= Beginning of Section =
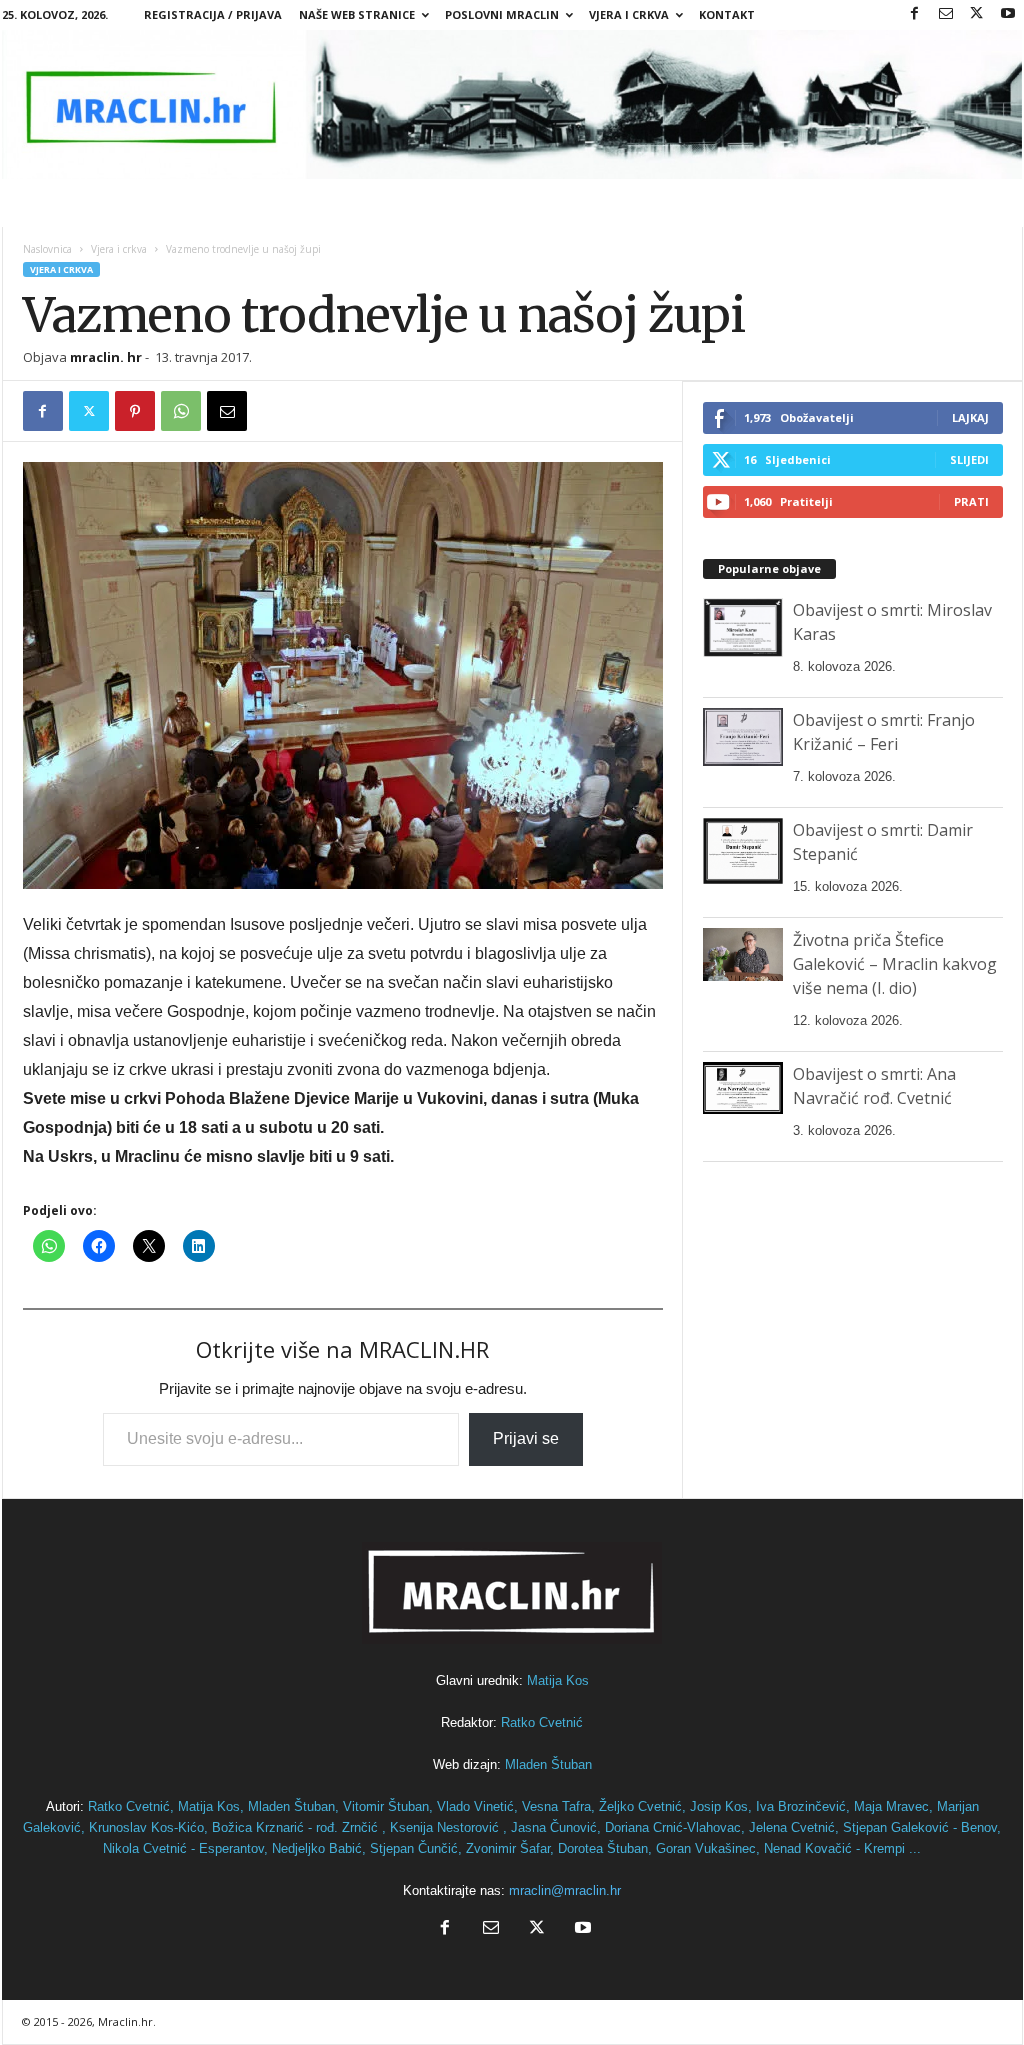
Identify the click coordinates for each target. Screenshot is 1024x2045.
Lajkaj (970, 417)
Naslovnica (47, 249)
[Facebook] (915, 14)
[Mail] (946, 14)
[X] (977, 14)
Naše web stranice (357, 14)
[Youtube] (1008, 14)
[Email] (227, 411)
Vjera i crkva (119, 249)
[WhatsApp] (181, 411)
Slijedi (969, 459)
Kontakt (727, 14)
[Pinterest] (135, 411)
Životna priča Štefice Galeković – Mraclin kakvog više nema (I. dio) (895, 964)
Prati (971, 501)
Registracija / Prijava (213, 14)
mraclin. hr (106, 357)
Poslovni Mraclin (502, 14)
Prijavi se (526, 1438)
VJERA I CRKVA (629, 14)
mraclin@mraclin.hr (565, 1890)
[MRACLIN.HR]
= End of Section =
**What is being asked:**
Each entry, word for word, belongs in your answer; each picture does not.

**Written response:**
Identify the click coordinates for each target. Screenshot is 1024x2045.
Lajkaj (970, 417)
Naslovnica (47, 249)
[Facebook] (915, 14)
[Mail] (946, 14)
[X] (977, 14)
Naše web stranice (357, 14)
[Youtube] (1008, 14)
[Email] (227, 411)
Vjera i crkva (119, 249)
[WhatsApp] (181, 411)
Slijedi (969, 459)
Kontakt (727, 14)
[Pinterest] (135, 411)
Životna priča Štefice Galeković – Mraclin kakvog više nema (I. dio) (895, 964)
Prati (971, 501)
Registracija / Prijava (213, 14)
mraclin. hr (106, 357)
Poslovni Mraclin (502, 14)
Prijavi se (526, 1438)
VJERA I CRKVA (629, 14)
mraclin@mraclin.hr (565, 1890)
[MRACLIN.HR]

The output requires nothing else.